(Toronto) Au terme d’un examen de 10 mois, un groupe de travail mandaté par le gouvernement de l’Ontario a émis une série de recommandations globales visant à réformer l’organisme de réglementation des valeurs mobilières de la province.

Jon Victor
La Presse Canadienne

Les quelque 70 recommandations du Groupe de travail sur la modernisation relative aux marchés financiers comprennent des changements majeurs en matière de gouvernance à la Commission des valeurs mobilières de l’Ontario (CVMO).

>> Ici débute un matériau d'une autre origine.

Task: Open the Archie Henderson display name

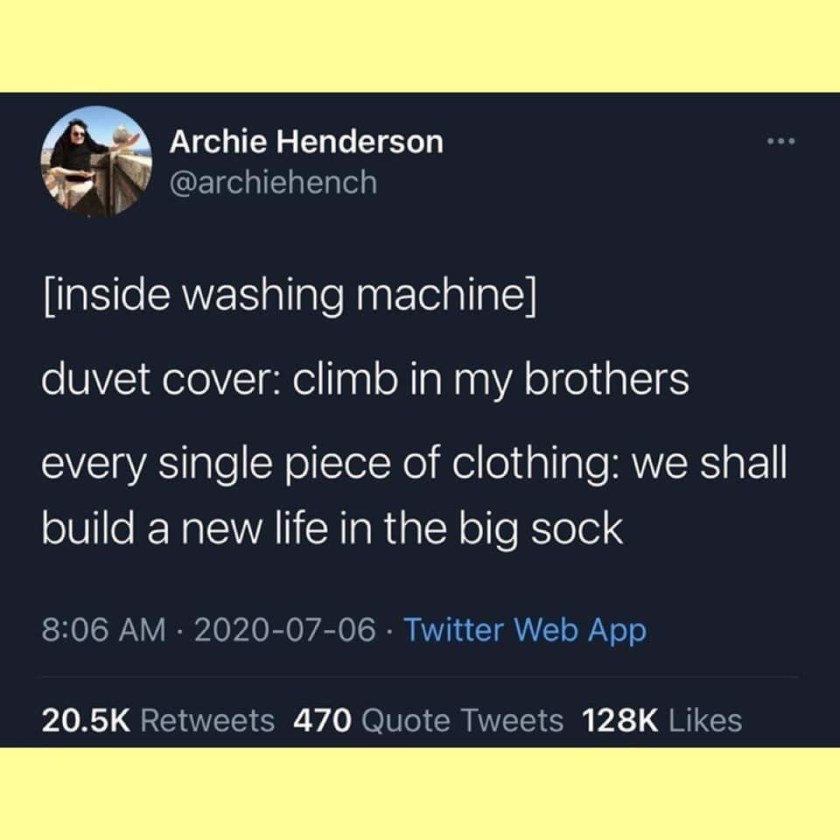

Elles proposent notamment de diviser les fonctions réglementaires de la CVMO de ses fonctions juridictionnelles en séparant les postes de chef de la direction et de président du conseil et en créant un organe décisionnel en son sein qui statuerait sur les violations présumées de la loi sur les valeurs mobilières.

« Les recommandations que nous avons formulées ont une incidence générationnelle sur les marchés financiers de l’Ontario », a estimé le président du groupe de travail, Walied Soliman, dans le rapport.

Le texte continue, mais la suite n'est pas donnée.